Magali Berdah (à gauche), fondatrice de l’agence d’influence Shauna Events, au palais de justice de Paris, le 10 mai 2023, et le rappeur Booba lors de la 64e édition du Festival de Cannes, à Cannes (Alpes-maritimes), le 14 mai 2011. GUILLAUME BAPTISTE,BERTRAND GUAY/AFP
Le tribunal de Paris a ordonné, jeudi 9 juillet, la rétractation de l’ordonnance ayant autorisé la saisie conservatoire de 40 millions d’euros sur les droits d’auteur de Booba qu’avait obtenue Magali Berdah, selon une décision consultée par l’Agence France-Presse (AFP).

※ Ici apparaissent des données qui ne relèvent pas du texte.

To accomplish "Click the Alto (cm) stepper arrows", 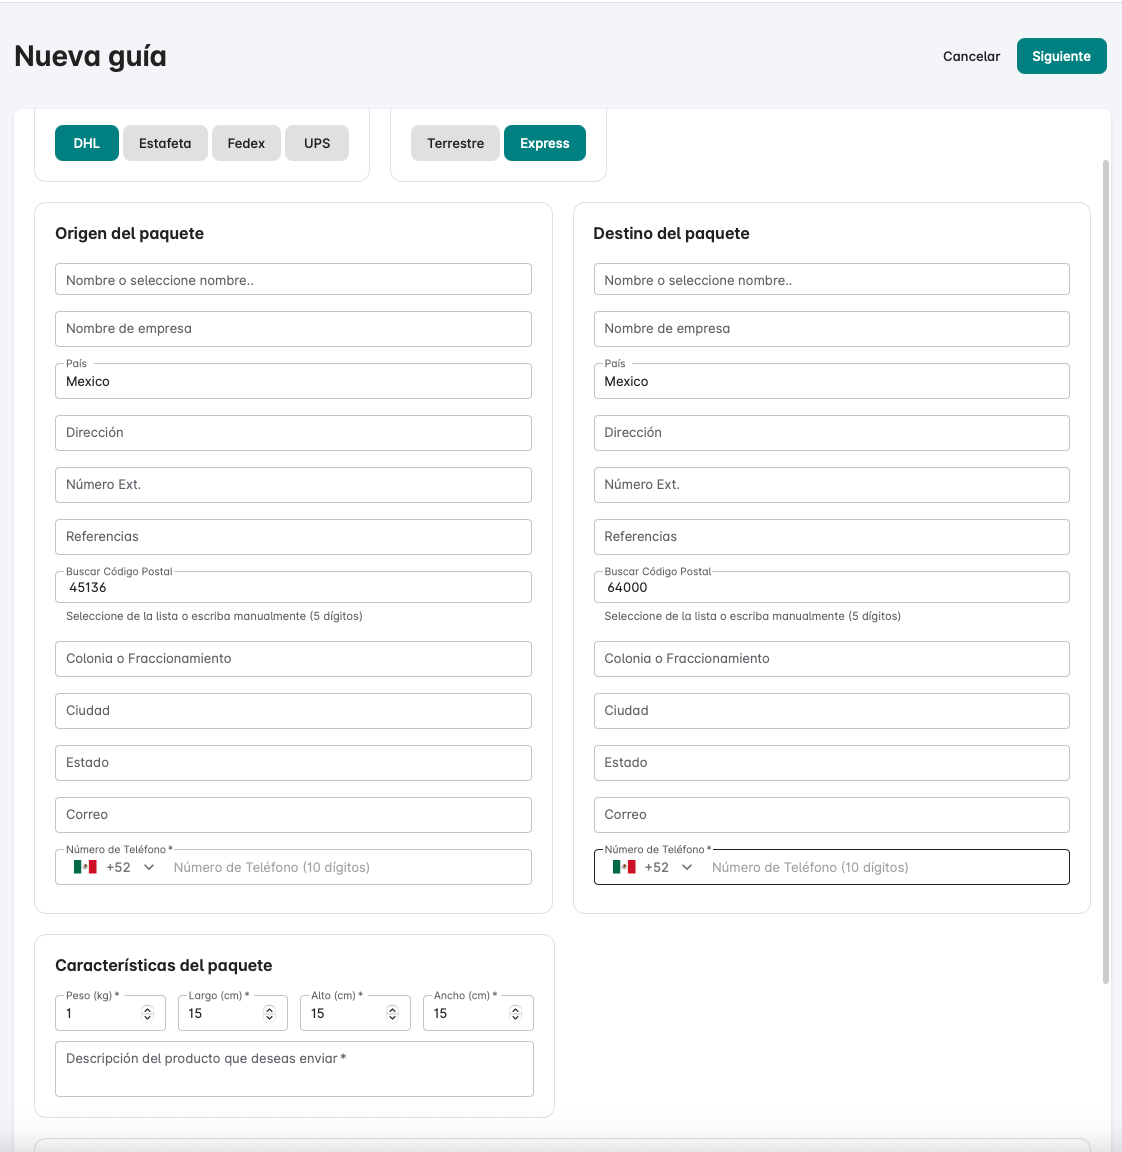I will tap(392, 1013).
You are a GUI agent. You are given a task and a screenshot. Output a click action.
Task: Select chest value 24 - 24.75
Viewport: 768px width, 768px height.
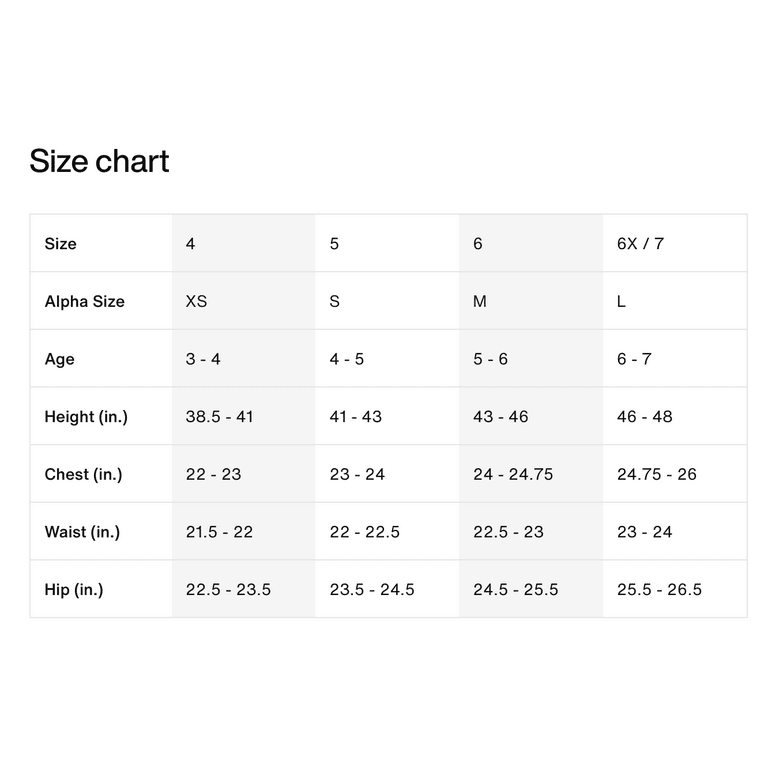(x=513, y=474)
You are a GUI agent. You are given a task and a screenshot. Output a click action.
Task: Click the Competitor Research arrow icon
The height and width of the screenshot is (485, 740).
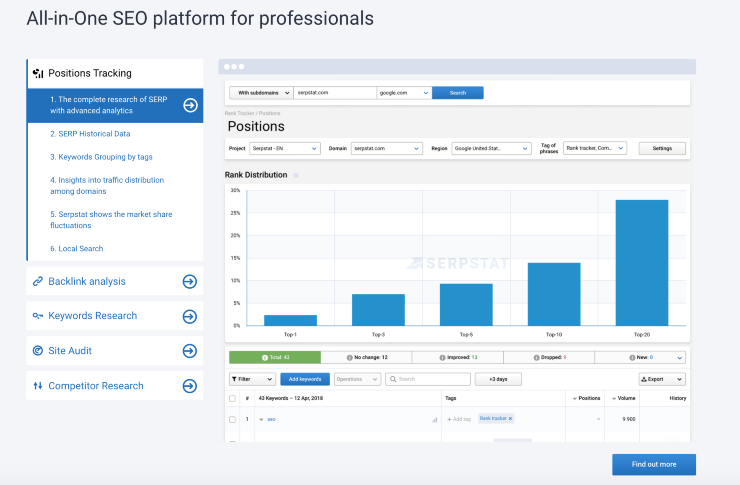(x=189, y=386)
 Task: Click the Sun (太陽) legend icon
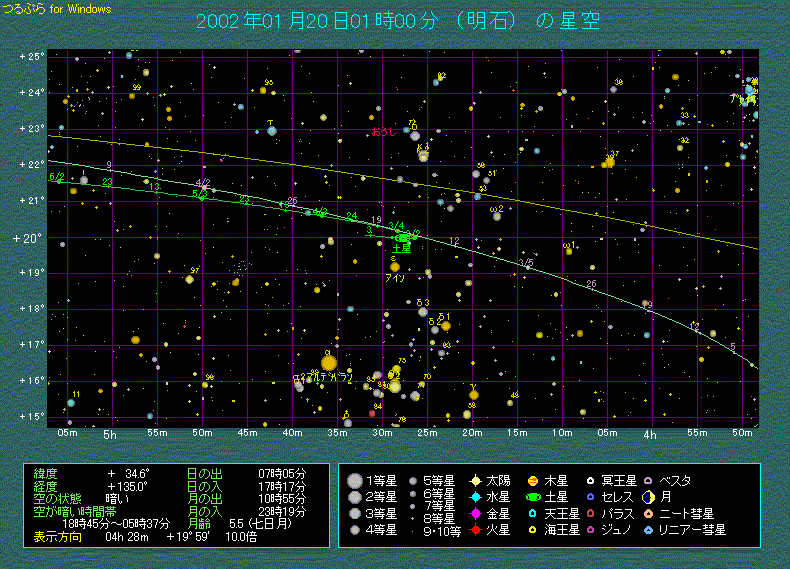[x=477, y=480]
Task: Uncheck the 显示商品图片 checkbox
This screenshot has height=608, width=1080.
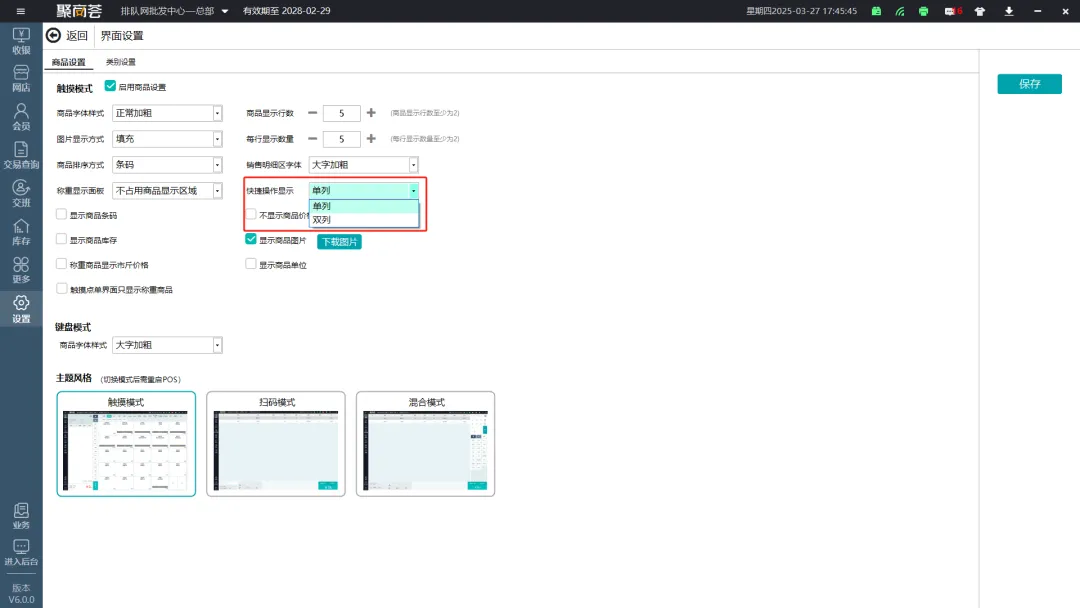Action: [x=252, y=240]
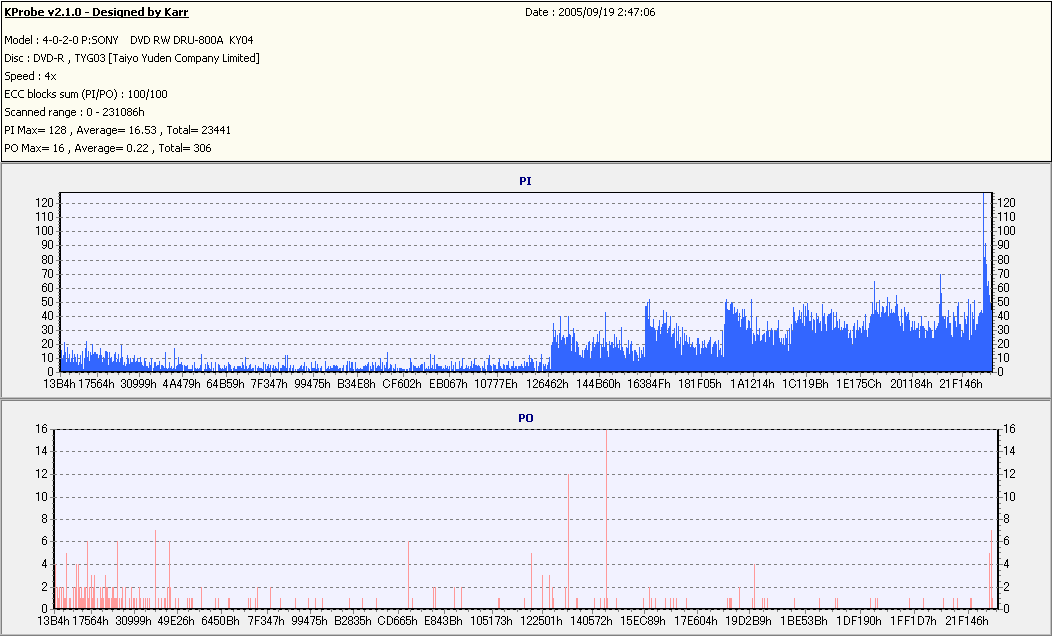Click the Disc DVD-R TYG03 info line
Viewport: 1052px width, 636px height.
coord(132,58)
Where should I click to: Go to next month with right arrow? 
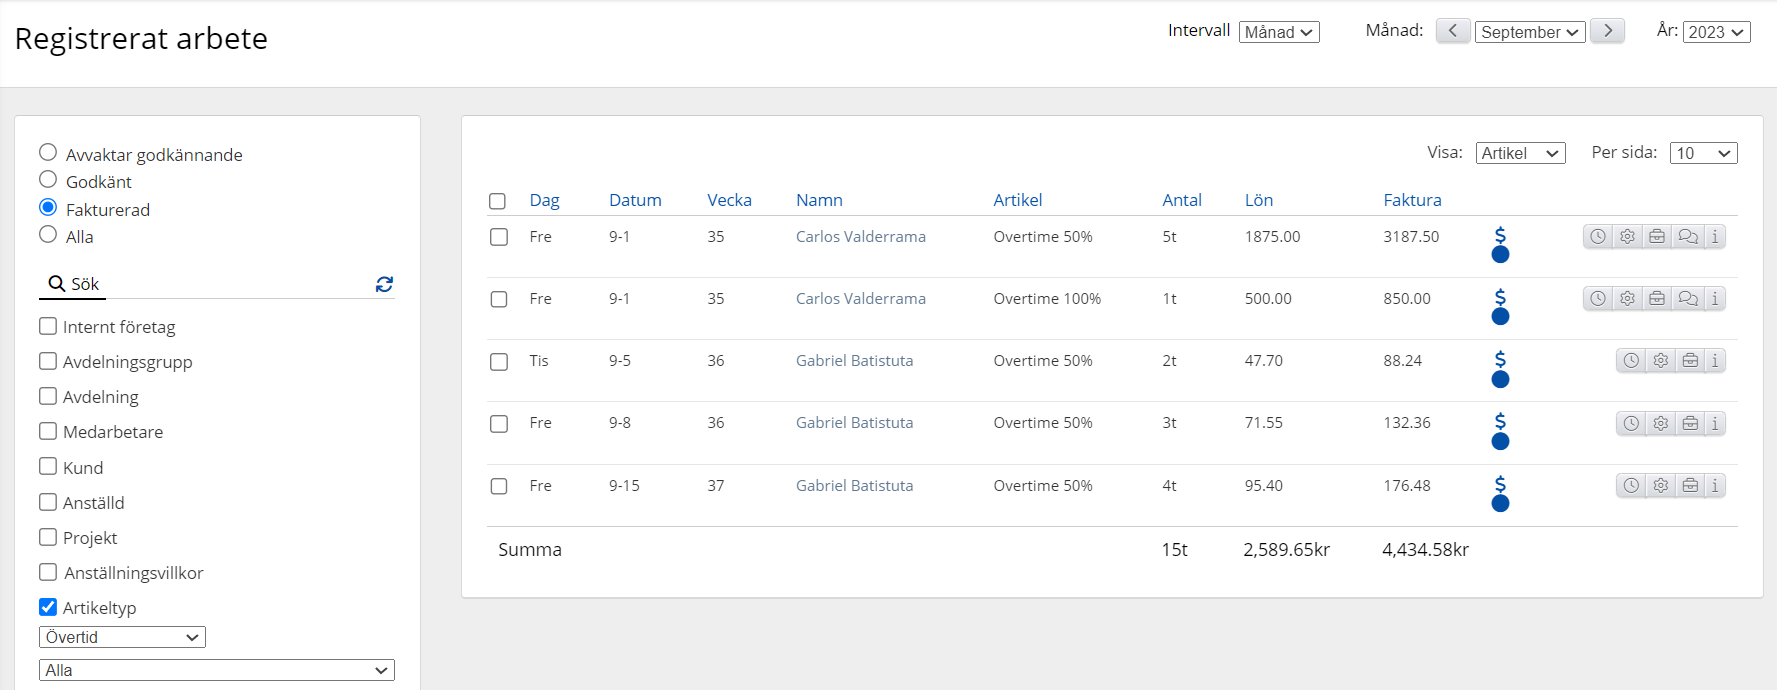pyautogui.click(x=1607, y=31)
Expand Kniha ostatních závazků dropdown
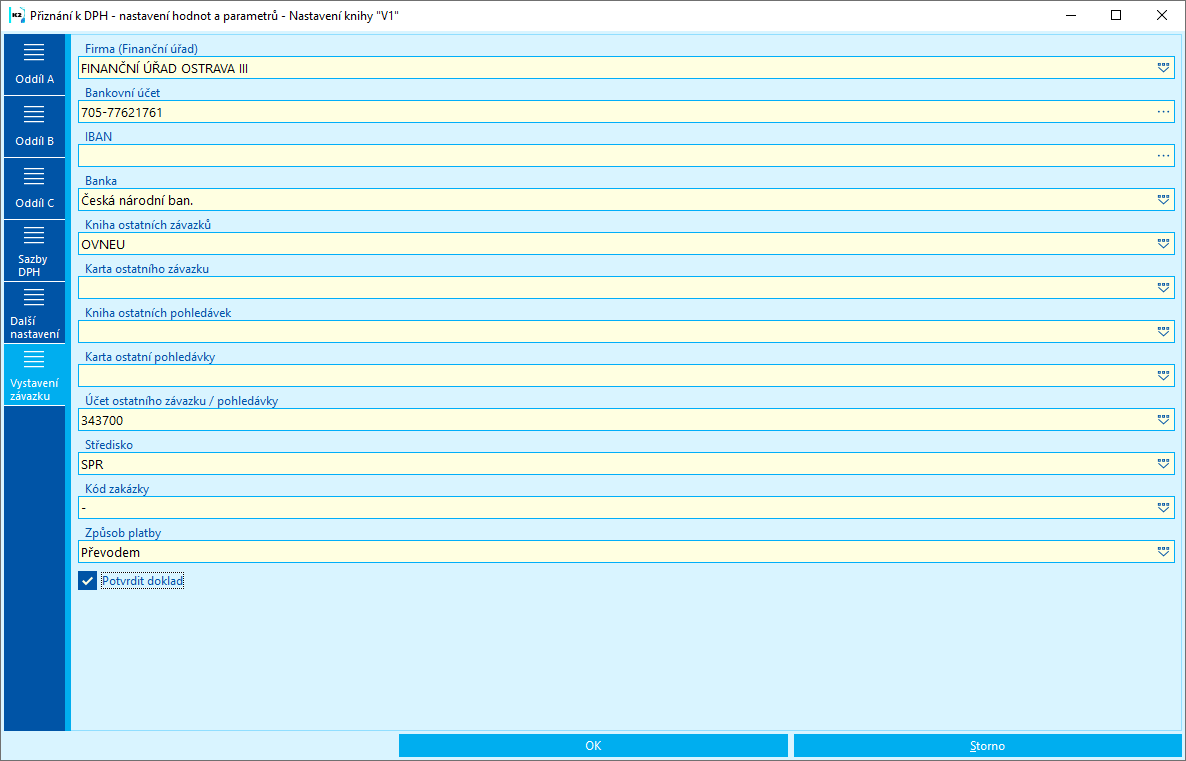This screenshot has height=761, width=1186. tap(1163, 244)
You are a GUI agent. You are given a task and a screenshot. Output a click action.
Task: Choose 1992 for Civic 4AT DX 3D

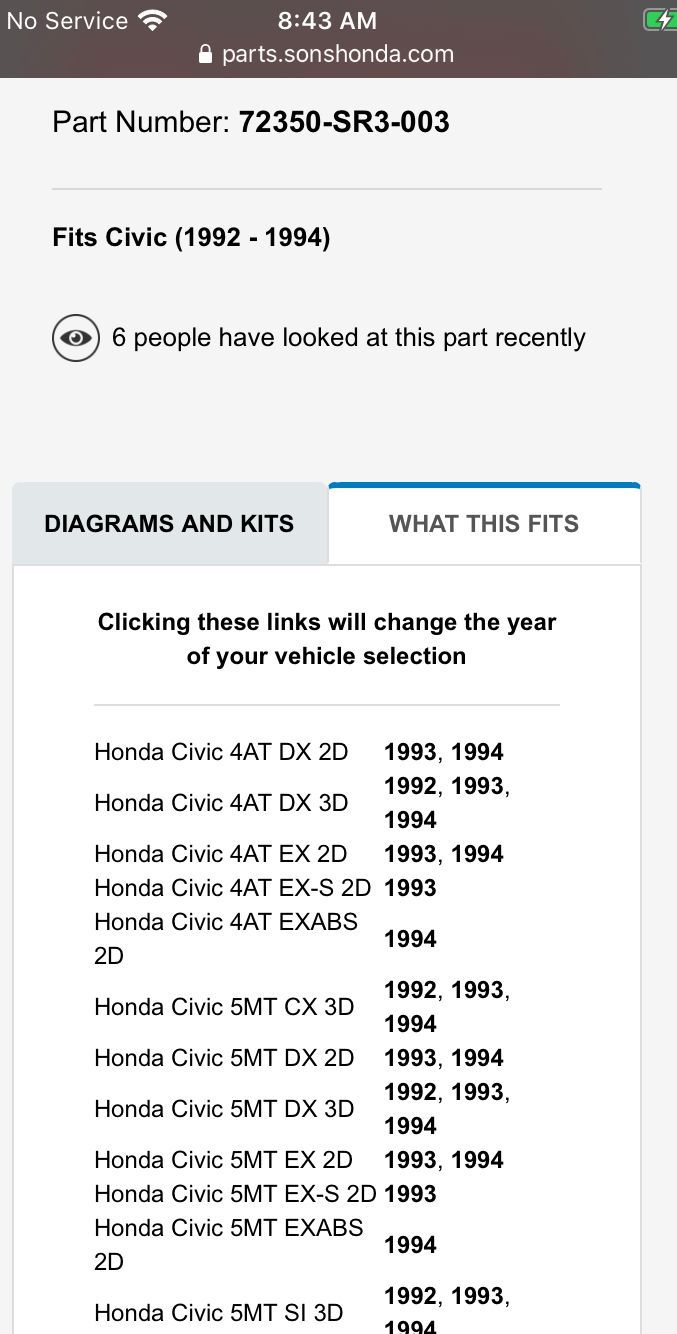point(410,786)
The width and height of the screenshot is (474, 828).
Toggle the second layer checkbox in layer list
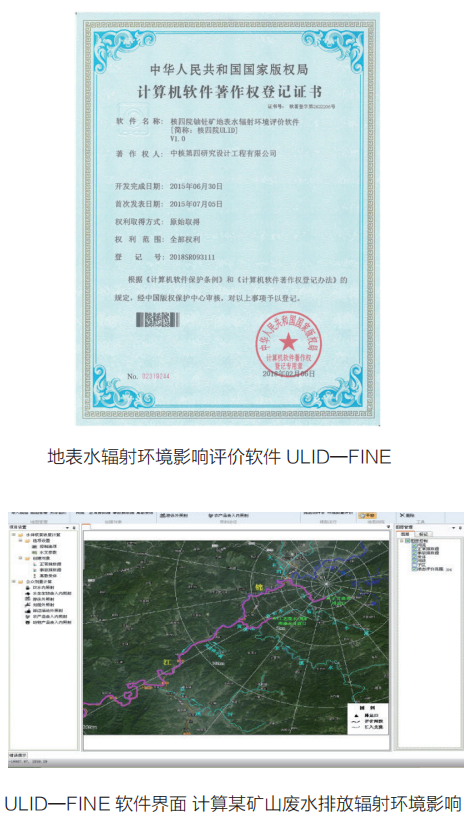(x=414, y=549)
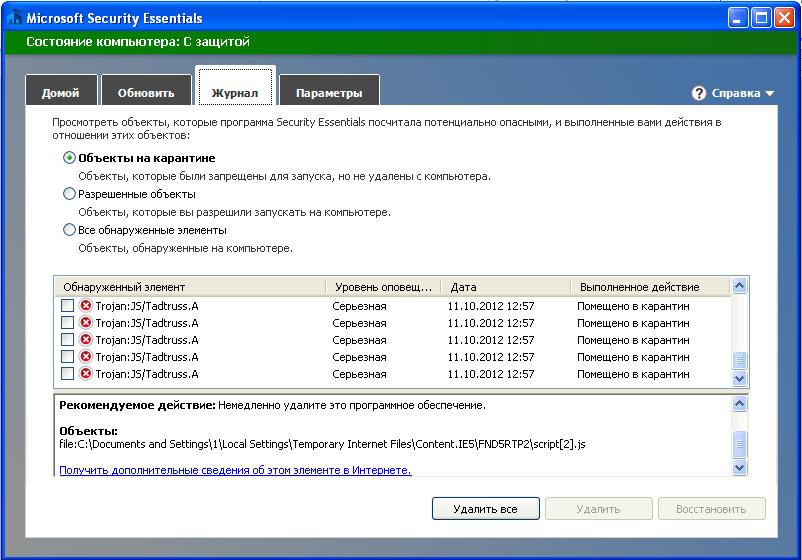Tick the checkbox of first Trojan:JS/Tadtruss.A entry

(67, 306)
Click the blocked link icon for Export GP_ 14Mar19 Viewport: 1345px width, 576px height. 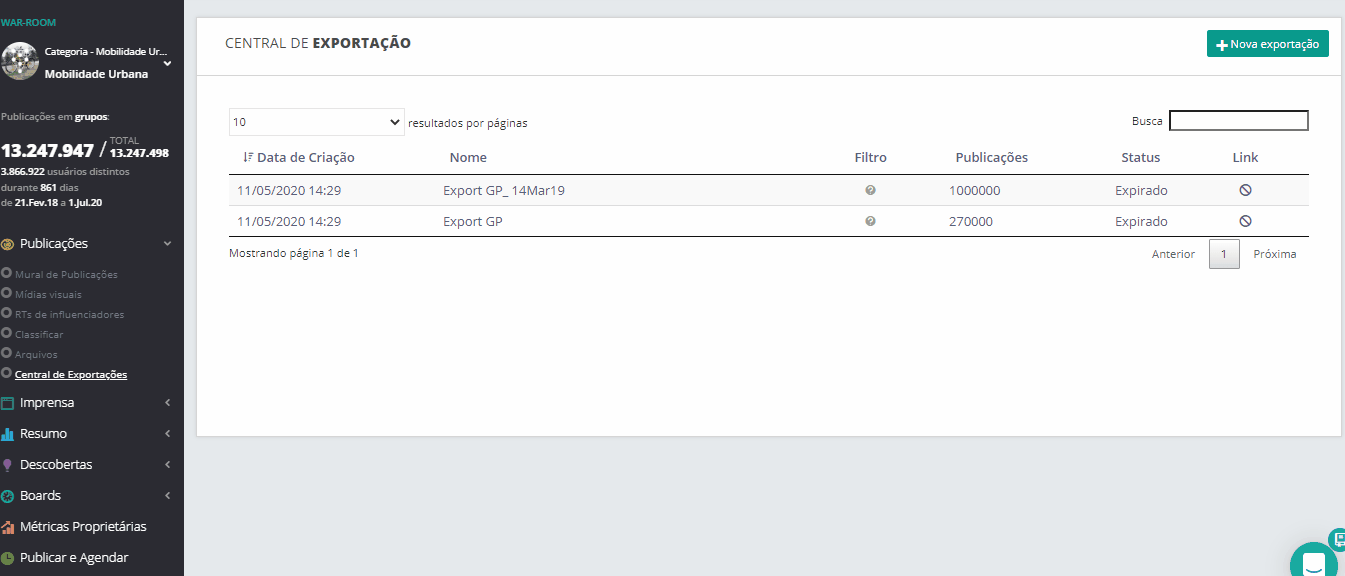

Saisi par la défense de Booba, le tribunal a estimé que l’agente d’influenceurs Magali Berdah n’avait pas démontré de manière suffisante l’existence de cette créance, relevant que la situation financière de l’entreprise « était fortement négative », « avant même la commission des faits reprochés » à Booba. Les avocats du rappeur ont dénoncé « un cumul de mensonges par omission » de la part de Magali Berdah durant l’audience qui s’est tenue le 24 juin.
Le juge d’exécution a aussi condamné la femme d’affaires à verser au rappeur 15 000 euros de dommages et intérêts, comme le demandait la défense de Booba. Pour le magistrat, Magali Berdah a nui à la réputation professionnelle du rappeur en « alimentant abondamment les médias » sur sa requête saisie. « J’ai immédiatement demandé à mes avocats de contester cette décision », a réagi auprès de l’AFP ’agente d’influenceurs. « J’exige la réparation intégrale de ce qu’il a détruit », a-t-elle également déclaré.